→ **Document segment**
☆ ☆ ☆ ☆
Filler by Proxy LVII: Things Ain’t What They Seem

Thursday 27 December 2007

Because it’s that time of year, I’m working up a short list of best-ofs for 2007. It’s the fashion. Last December Georgina Hibberd posted at Sarsaparilla her list of books for the year, with the twist that the books did not necessarily have to be published in the past 12 months. In fact, it was preferable for them to be older. It’s such a good idea I’m going to steal revive it for a follow-up article posted on Sarsaparilla in the next day or two. Gilbert Sorrentino will be mentioned.
Because it’s that time of year, It’s A Wonderful Life has probably been on a telly somewhere near you. It’s the tradition. While it’s fresh in your head, you might enjoy Sorrentino’s brief, but thorough, demolition of the illusion that movie strives to portray.
☆ ☆ ☆ ☆
→ **Supplied data**

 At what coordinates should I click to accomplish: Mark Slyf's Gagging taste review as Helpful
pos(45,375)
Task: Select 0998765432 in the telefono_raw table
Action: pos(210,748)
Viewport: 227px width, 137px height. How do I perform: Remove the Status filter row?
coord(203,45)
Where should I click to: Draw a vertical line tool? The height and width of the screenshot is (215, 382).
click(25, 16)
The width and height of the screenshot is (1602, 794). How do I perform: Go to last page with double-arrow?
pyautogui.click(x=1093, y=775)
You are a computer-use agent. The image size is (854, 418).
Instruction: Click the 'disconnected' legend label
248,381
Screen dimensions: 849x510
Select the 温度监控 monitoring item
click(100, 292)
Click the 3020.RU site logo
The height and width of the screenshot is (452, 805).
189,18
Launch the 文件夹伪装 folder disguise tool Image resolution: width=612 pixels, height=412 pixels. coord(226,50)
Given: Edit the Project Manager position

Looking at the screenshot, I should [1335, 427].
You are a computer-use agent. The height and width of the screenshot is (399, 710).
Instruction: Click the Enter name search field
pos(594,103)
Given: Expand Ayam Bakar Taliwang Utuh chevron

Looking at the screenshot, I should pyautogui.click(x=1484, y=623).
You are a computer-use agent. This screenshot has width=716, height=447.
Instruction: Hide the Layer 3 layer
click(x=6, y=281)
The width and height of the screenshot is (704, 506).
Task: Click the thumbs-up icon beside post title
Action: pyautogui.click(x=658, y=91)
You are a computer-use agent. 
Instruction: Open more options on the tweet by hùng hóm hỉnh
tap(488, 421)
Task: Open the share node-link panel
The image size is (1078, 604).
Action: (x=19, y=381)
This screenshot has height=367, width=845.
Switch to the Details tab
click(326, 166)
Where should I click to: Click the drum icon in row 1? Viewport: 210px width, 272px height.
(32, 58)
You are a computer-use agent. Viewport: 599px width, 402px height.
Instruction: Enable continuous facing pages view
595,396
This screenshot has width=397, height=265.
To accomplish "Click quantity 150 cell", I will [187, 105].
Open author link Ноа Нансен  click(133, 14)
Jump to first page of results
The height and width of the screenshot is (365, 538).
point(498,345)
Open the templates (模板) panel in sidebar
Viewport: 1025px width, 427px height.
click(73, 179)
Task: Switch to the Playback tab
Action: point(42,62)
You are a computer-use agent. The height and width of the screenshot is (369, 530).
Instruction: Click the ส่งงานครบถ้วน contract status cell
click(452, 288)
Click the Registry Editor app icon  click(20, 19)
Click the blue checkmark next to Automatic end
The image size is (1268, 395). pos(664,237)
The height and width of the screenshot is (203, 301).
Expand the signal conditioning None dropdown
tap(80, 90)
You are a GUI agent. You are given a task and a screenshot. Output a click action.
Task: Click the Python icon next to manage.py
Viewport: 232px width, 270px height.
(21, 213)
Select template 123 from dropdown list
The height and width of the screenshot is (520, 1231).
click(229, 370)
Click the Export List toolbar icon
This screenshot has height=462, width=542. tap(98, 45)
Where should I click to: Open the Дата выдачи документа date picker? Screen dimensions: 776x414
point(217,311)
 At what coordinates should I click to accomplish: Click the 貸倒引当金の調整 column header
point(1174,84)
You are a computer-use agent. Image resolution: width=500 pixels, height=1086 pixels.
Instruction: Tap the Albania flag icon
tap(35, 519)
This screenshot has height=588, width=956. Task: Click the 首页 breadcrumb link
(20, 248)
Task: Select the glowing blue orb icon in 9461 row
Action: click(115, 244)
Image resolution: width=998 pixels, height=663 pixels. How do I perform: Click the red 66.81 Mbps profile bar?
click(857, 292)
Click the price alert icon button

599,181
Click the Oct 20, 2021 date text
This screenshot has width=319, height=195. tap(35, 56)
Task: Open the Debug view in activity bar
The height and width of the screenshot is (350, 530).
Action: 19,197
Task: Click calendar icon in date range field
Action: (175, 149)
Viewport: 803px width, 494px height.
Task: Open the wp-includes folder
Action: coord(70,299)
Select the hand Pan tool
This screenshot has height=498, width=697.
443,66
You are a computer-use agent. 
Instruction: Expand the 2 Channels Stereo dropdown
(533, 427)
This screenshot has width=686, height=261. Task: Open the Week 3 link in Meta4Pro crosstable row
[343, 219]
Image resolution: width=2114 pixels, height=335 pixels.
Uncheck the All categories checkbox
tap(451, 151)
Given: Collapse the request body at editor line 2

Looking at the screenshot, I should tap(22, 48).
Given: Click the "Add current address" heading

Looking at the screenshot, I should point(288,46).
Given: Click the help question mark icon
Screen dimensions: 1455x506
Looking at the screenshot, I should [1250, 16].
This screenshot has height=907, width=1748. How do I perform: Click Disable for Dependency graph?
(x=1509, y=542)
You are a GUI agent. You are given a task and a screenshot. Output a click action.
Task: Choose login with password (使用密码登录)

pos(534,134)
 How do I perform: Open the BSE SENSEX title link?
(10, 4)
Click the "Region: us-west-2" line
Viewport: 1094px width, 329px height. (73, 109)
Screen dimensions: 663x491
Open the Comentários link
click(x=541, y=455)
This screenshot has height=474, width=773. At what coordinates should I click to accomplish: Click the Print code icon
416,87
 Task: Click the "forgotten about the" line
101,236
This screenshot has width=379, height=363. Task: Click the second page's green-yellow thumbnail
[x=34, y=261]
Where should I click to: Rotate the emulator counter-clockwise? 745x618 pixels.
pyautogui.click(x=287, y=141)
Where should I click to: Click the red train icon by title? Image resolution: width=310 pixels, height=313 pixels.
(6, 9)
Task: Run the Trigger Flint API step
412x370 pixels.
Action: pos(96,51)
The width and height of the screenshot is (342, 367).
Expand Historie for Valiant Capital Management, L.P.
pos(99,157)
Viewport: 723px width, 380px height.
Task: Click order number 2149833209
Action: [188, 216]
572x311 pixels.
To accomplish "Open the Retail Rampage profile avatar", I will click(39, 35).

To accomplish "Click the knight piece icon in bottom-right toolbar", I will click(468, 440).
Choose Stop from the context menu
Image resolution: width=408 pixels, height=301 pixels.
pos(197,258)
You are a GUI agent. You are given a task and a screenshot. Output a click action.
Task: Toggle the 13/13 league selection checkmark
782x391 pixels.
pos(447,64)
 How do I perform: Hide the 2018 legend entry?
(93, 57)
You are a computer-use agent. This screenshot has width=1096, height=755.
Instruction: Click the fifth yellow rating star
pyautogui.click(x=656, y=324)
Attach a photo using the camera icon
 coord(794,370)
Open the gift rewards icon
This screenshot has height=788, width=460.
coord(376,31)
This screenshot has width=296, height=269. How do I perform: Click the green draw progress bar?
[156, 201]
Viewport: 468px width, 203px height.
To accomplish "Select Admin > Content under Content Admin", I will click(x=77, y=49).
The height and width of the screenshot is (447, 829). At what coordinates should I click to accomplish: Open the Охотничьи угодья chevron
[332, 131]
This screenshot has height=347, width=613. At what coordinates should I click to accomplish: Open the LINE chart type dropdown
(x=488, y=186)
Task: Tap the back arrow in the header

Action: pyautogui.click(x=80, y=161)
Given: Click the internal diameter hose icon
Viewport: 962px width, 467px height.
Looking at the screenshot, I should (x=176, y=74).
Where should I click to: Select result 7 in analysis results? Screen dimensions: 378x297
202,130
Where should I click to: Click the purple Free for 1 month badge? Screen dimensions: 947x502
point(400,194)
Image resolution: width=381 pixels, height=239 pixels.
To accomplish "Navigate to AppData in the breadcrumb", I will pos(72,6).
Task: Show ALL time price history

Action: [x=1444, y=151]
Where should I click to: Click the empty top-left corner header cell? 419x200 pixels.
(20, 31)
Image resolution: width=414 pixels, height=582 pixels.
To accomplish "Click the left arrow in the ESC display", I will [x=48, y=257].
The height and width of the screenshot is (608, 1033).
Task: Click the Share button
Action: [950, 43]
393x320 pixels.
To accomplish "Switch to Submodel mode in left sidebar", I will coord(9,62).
☆ ☆ ☆ ☆
→ **Task list**
1. In the Filler by Proxy post, who posted a list of books at Sarsaparilla last December?
2. Continue the Filler by Proxy post after its last sentence.
The data is separate from the Filler by Proxy post.

→ **Written responses**
1. Georgina Hibberd

2.
Capra’s greatest film, It’s a Wonderful Life, is a curious example of a work that means precisely the opposite of what it seems to say. Its true message is, in the context of Capra’s oeuvre, a surprising one: Money is everything. Although the film is usually read as the pinnacle of the Capraesque ideal of grassroots optimism, I would argue that its subtext calls this optimism into serious question. In effect, the film encapsulates a disgust and anger with modern American life that are barely hidden, and often glaringly foregrounded.
The final scene of the film is ambiguously eerie, and its strangeness is emblematized in George Bailey’s near-maniacal grin, one that is equally composed of shame, fear, gratitude, and self-loathing. It is a grin that, once seen, can never be forgotten. Money is everything is what that grin says, what the scene says, and what the film says. In this final moment, the truth of the film strikes at us with metonymic power through the stilted images of celebration and victory and joy….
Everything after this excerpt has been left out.